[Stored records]
# # # #
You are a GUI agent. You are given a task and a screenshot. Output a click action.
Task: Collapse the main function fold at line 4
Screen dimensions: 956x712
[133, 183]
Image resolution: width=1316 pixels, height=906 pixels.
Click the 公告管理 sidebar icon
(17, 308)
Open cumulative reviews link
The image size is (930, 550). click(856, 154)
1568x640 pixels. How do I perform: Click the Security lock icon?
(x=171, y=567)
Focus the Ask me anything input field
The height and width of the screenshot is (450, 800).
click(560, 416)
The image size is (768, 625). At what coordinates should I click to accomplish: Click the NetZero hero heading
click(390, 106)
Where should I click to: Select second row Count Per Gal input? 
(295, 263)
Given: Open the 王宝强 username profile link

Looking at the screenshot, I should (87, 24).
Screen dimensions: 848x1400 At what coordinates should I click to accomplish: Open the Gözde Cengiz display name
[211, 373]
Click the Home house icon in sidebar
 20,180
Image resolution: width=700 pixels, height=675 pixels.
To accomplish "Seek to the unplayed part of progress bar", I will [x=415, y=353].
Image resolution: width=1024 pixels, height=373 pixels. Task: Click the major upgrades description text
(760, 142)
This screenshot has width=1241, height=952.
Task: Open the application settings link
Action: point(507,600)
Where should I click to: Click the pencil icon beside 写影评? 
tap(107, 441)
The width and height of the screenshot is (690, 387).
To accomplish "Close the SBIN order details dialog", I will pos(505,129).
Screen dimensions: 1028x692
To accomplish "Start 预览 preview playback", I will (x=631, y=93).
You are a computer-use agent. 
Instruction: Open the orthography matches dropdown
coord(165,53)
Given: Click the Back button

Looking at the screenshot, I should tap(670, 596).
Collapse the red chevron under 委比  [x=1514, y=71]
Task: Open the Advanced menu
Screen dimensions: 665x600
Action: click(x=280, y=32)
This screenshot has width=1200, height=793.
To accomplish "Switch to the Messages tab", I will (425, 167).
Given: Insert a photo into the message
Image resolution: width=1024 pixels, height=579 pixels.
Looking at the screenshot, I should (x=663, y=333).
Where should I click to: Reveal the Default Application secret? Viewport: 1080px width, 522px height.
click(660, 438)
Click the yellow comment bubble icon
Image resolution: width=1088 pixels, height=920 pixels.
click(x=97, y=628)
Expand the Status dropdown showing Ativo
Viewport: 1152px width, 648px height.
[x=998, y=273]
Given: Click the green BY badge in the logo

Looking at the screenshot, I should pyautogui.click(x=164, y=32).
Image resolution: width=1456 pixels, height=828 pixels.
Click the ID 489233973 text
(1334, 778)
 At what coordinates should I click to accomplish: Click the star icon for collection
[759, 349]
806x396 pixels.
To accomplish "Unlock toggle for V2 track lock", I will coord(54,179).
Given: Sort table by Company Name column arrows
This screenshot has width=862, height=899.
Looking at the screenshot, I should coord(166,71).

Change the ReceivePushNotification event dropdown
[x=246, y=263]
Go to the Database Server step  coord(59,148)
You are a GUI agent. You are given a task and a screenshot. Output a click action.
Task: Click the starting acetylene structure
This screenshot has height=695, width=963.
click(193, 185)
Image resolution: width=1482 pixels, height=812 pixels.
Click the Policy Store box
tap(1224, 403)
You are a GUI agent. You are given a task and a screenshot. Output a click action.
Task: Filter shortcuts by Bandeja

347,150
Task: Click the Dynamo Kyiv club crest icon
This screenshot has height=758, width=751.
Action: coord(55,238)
# # # #
▸ **Your assignment**: Write out an exact transcription of the line with "Task: Filter shortcuts by Bandeja" and of each line after it; stop at the end of the records.

▸ **Solution for this exercise**:
Task: Filter shortcuts by Bandeja

347,150
Task: Click the Dynamo Kyiv club crest icon
This screenshot has height=758, width=751.
Action: coord(55,238)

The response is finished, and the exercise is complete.